Start of Dataset excerpts

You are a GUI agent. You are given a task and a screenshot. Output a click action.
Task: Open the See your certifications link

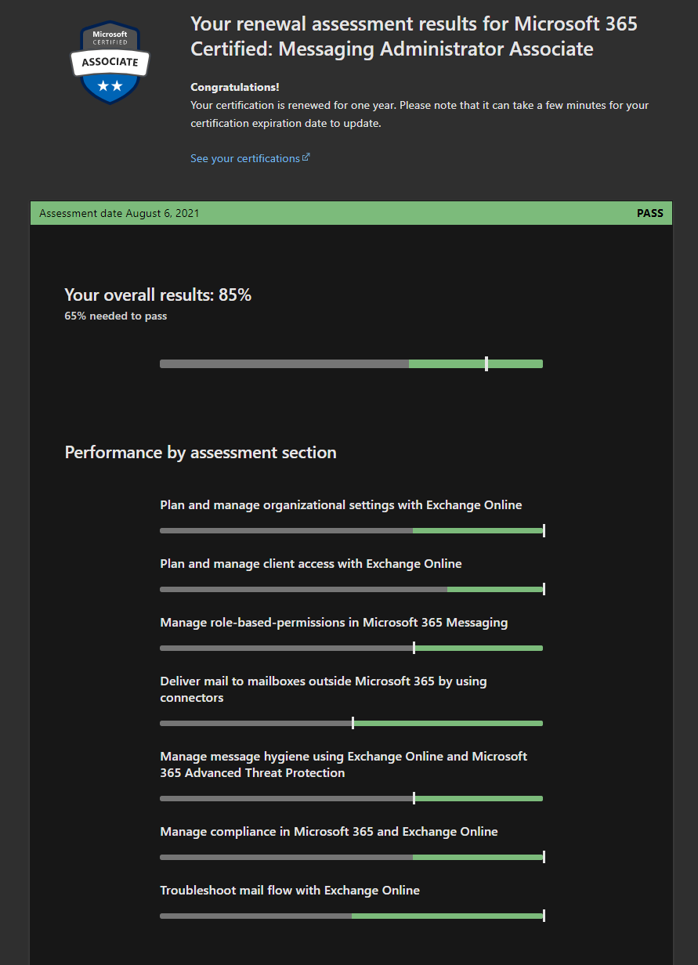244,158
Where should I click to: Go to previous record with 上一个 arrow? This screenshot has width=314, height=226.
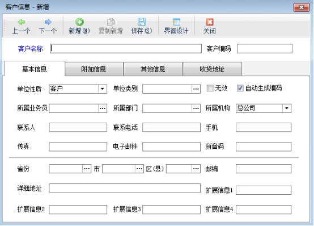coord(21,22)
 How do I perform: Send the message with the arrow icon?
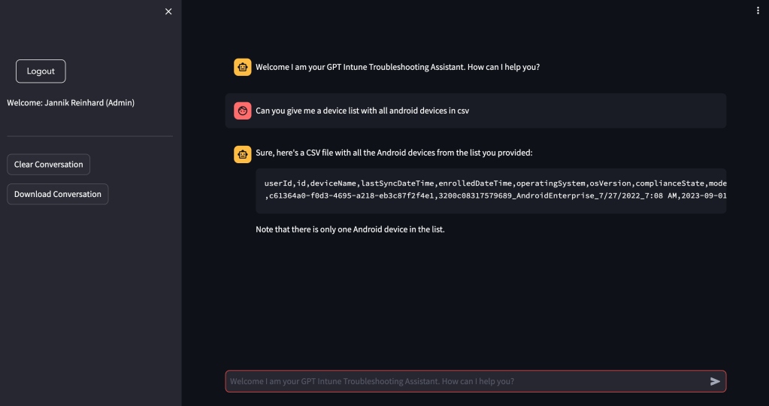(715, 381)
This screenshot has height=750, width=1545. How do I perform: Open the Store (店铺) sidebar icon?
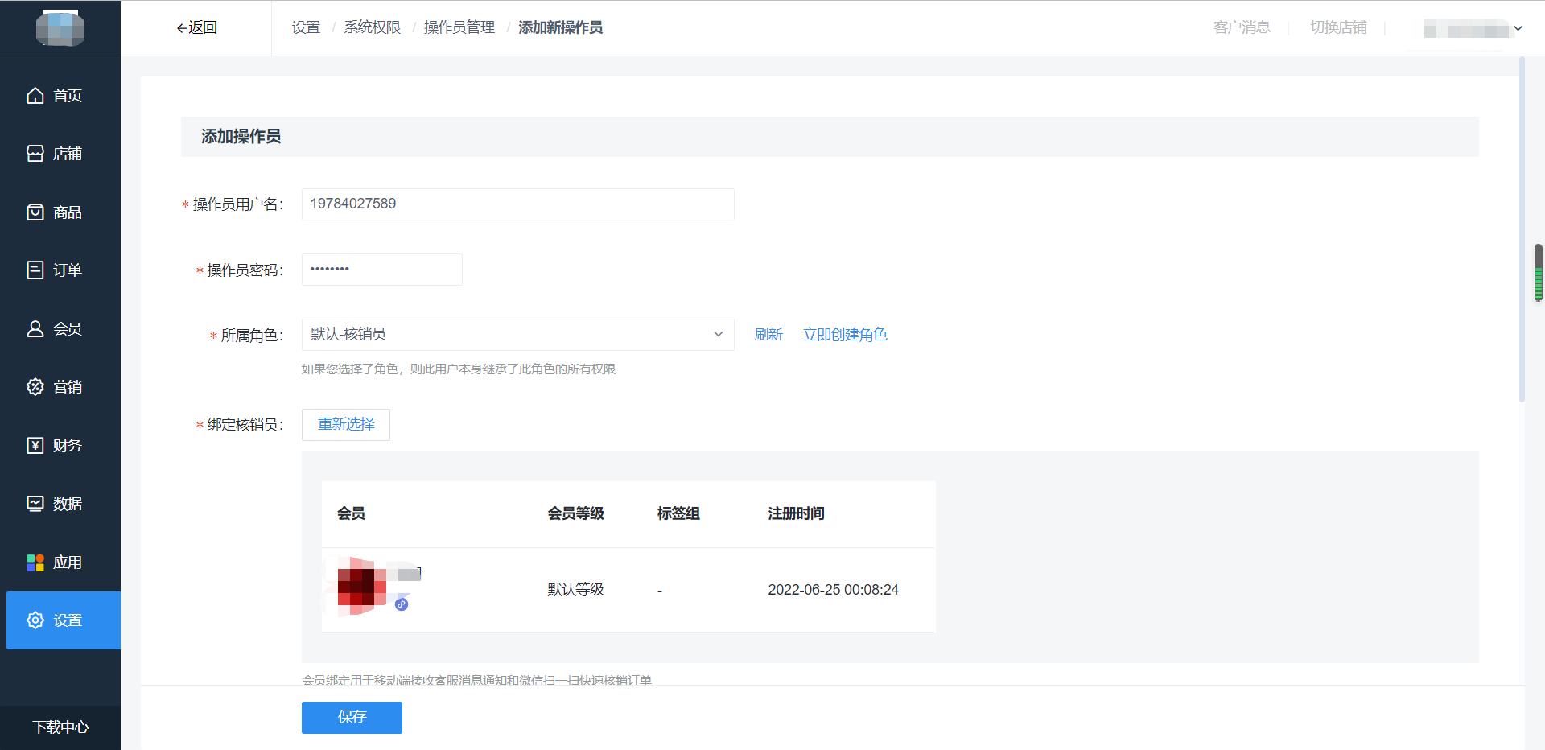coord(35,154)
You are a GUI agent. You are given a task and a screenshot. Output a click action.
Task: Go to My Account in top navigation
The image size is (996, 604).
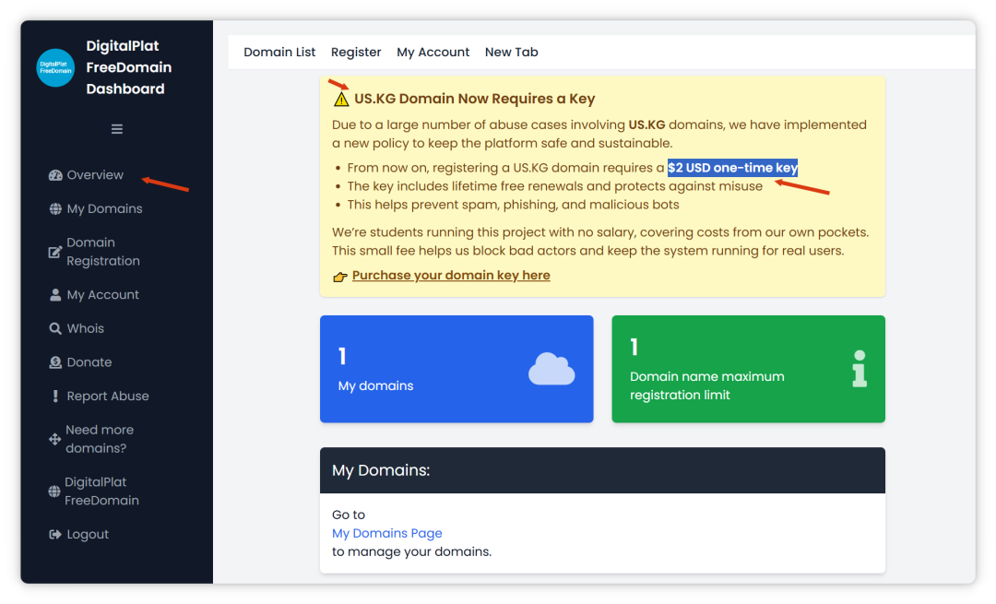pyautogui.click(x=433, y=53)

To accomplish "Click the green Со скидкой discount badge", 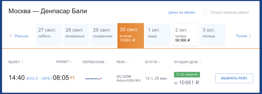I will click(187, 75).
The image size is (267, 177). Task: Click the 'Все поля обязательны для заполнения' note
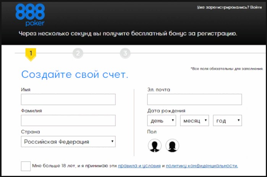227,69
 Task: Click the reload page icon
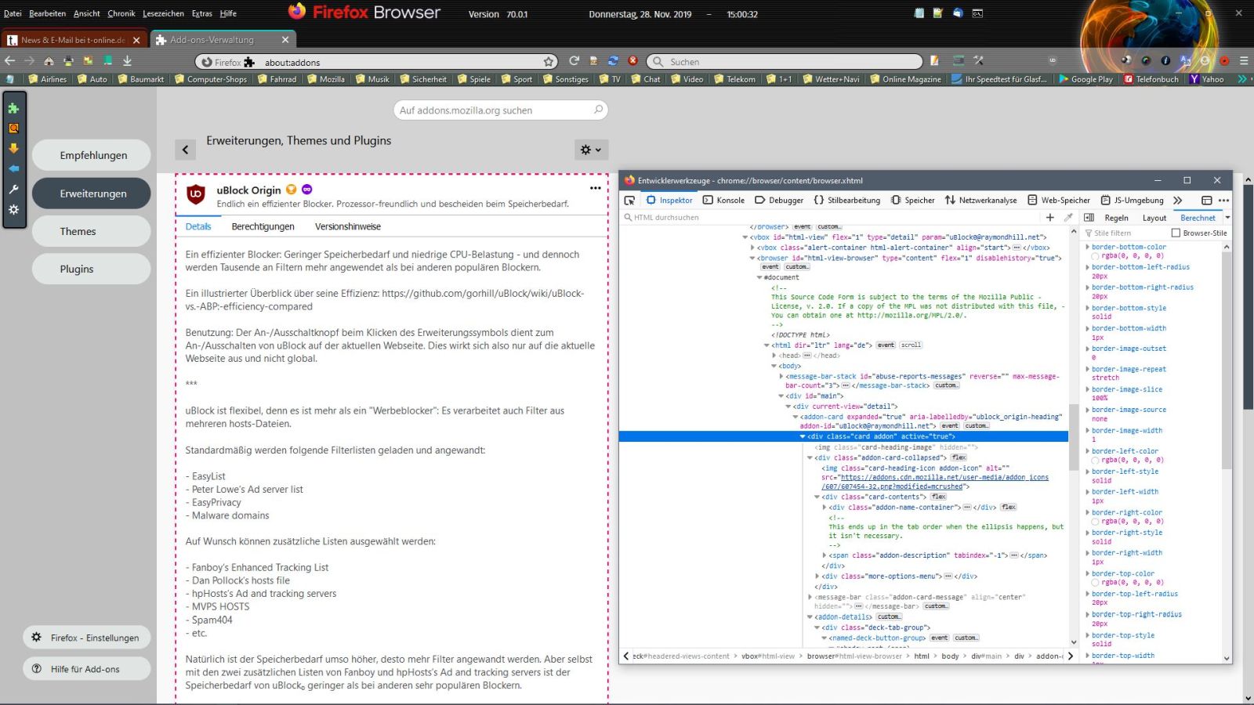pyautogui.click(x=574, y=61)
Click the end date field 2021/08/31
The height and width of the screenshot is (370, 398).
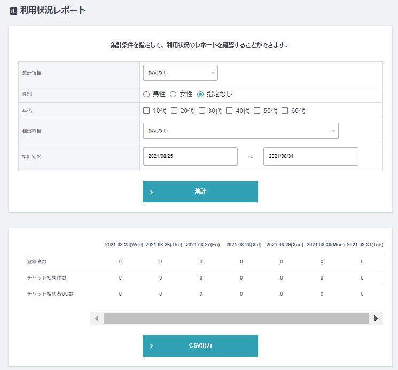[310, 157]
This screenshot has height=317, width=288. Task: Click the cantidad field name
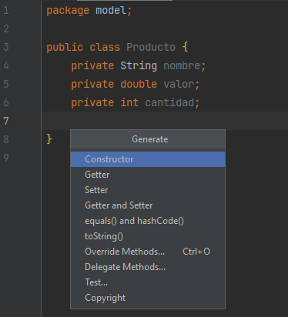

End of Dataset excerpts

Reproduce nothing but the lines that run from the line containing "Click the end date field 2021/08/31" through the last line of the records, inclusive. Omit the pictures.

Click the end date field 2021/08/31
The height and width of the screenshot is (370, 398).
[310, 157]
This screenshot has height=317, width=288. Task: Click the cantidad field name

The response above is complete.